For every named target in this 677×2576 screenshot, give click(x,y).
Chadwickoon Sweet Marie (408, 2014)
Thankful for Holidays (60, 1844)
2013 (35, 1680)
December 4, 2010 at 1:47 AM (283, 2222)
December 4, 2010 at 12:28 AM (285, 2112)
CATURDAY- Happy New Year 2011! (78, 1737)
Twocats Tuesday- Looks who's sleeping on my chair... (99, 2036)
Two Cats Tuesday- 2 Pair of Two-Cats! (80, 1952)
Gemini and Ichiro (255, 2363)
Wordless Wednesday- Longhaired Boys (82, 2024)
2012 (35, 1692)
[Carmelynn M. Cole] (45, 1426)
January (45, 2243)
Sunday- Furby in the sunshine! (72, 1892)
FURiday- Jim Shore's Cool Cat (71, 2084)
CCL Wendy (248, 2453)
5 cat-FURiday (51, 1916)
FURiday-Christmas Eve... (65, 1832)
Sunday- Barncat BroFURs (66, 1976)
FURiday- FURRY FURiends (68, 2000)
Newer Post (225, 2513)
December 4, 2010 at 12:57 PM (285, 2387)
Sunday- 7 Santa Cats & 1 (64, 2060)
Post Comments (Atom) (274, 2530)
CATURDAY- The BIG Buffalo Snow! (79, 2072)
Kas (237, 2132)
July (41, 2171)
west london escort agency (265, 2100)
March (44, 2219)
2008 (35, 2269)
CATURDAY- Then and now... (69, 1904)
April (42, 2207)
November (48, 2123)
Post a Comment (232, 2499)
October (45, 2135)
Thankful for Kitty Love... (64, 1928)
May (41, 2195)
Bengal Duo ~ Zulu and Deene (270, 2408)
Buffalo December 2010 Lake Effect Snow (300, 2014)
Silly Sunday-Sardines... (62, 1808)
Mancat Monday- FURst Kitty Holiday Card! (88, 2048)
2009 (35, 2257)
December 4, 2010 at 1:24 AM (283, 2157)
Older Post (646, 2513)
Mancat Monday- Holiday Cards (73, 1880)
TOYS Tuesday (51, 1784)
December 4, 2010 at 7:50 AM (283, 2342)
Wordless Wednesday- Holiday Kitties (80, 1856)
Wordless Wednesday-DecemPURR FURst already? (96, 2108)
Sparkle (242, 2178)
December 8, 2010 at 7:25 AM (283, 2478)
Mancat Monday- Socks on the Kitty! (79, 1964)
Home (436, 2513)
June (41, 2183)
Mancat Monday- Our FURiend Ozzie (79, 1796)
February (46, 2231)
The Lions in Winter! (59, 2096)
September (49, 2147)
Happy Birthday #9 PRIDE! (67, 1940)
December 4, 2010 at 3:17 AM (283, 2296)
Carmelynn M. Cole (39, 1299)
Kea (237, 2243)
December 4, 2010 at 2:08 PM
============================================================
Goal of the exercise. Identify the lines of the entries containing the string "Thankful". Copy each such line.

Completed exercise.
Thankful for Holidays (60, 1844)
Thankful for Kitty Love... (64, 1928)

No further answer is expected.